- **Отрывок**:
= = = = =

Одни могилы в церковной ограде, другие вне ее. Эти последние утоптаны проложенными по ним дорогами, когда рыли рвы под фундамент здания мужского училища, то в земле было видно присутствие сгнивших гробов, это в 1902 году. Площадь, занимаемая кладбищем, была покрыта березовой рощей, но с годами все вырубили — одна из них оставалась долго стоять перед окнами вновь построенного школьного здания, и могла многое передать о былом. Одна она живет, верно, ее крепко держит за корни своими костлявыми руками погребенный под нею мертвец…
Наклонилась, изогнулась, сгорбилась, видно было, что устала стоять, соскучилась, одинокая. Надоело ей смотреть и слушать людские неправды, желала бы покинуть сей мир, но не может вырваться из рук мертвеца. Каждую зиму она замирает подобно ему и думает: вот и мне конец пришел… А как только настает весна, снова густо покрывается листвой, шумит, движет ветвями, так вот и хочет обнять каждого. Живет, разделяет радость детворы-школьников, готова вместе с ними кричать, шумит!.. И разделяет свободу их вольной, беззаботной жизни… Кажется, тут же утешает всякого могильного содруга, нашептывая ему: потерпи, настанет время и для тебя, когда и ты восстанешь для новой светлой, радостной жизни… оживешь, воскреснешь!..

= = = = =

- **Исходные данные**:

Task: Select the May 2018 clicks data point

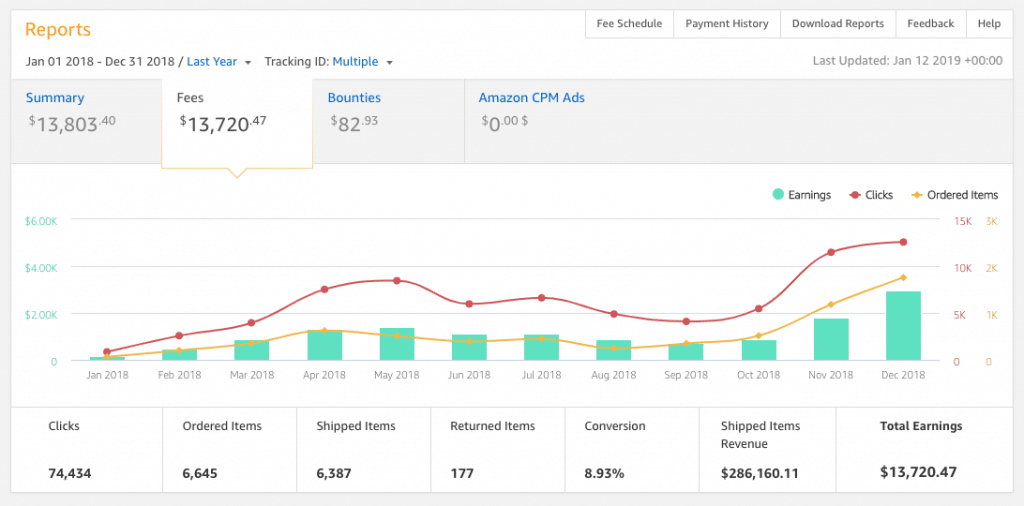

= = = = =

В каком году, согласно отрывку о кладбище и березе, при рытье рвов под фундамент мужского училища в земле были видны сгнившие гробы?

- **Правильный ответ**: В 1902 году.